Across Colva,  on the other side of goa, right in the heart of Fontainhas in Panjim, literally on the doorstep of yours truly, one of the most Nostalgic enterprises, on the same model has arrived. Next to St Sebastian Chapel, in a quaint home, which had earlier housed an oriental restaurant café, Margarida Tavora e Costa of Chef Fernando’s Nostalgia Raia, responded  to the call of her family in Fontainhas and agreed to use the same space as the earlier restaurant to weave some of her culinary magic.

While the menu is not as elaborate as the mother restaurant, the spirit is a little more eclectic. For the hordes of tourists who walk the labyrinth of by-lanes, a little spot for a bite of pasties de nata (Portuguese custard tarts) a lingering taste of Lisboa, the melt in your mouth mutton samosas, the prawn balchao, the bacalao fritters (bolinho de bacalao, salted cod shipped from Lisbon and stocked at Nostalgia Raia)  the salted tongue and the sausage and tongue pois and paos, is what a Goa vacation is all about.  Get a seat by the window, watch the sunlight stream in through shards of light, see the charm and magnificence of the homes just outside, hear myriad tongues and greetings, Bem Vindo, Bomdia, Ciao, Buonasera as Italians, French and yes the local Portuguese speaking folks in Fontainhas, where this is literally the first language, mingle and gather.

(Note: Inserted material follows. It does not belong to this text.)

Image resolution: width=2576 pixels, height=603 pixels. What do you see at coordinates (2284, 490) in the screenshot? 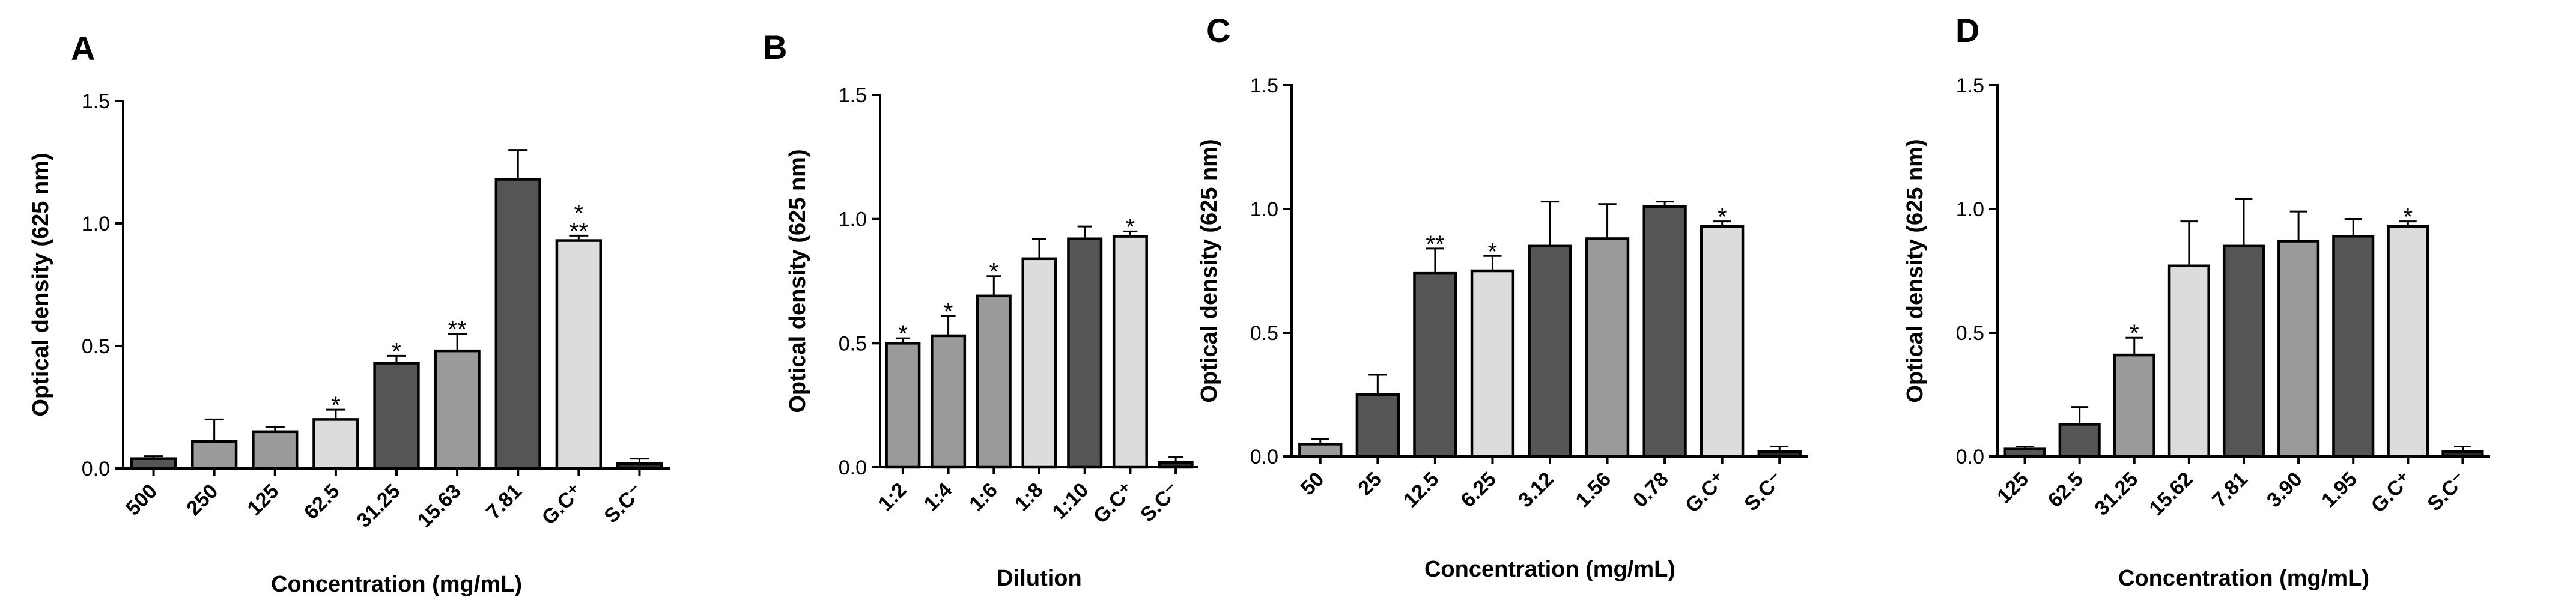
I see `x-tick-label: 3.90` at bounding box center [2284, 490].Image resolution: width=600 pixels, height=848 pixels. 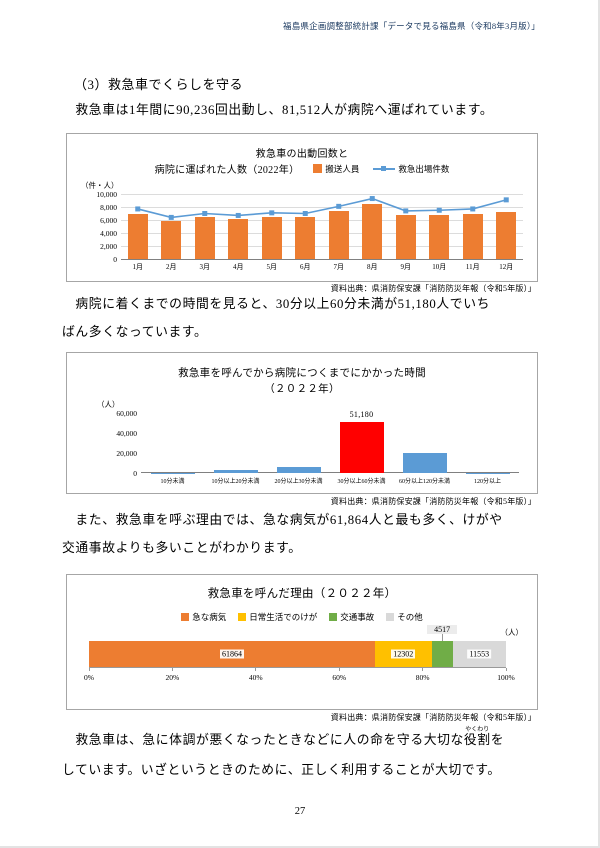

Nikhil Tavora, Margarida’s nephew runs the place with elan and gusto making this a comfort zone where you amble in almost by habit. And yes the coffee is lovely because of the good selections of coffee pods, though in a spirit of absolute honesty, Carlos Noronha’s freshly roasted coffee beans of Café Caravela in the Latin Quarter, have the robustness, that pods cannot quite match. However, a cuppa coffee at Café Nostalgia with a pasties da Nata (though this is handmade and supplied by Marlene next door of a quality as close to those in Lisboa) is as good a way to start a quiet morning.

Even as restaurants by big daddies from Delhi and elsewhere open up with PR campaigns and fanfare, “influenced” by social media influencers, the simple family run places in Goa  remain under the radar and continue to bring Goa and its homeliness to so many of us. They need all our prayers and wishes.

And yes, the real food awards should go to those who put home into their food.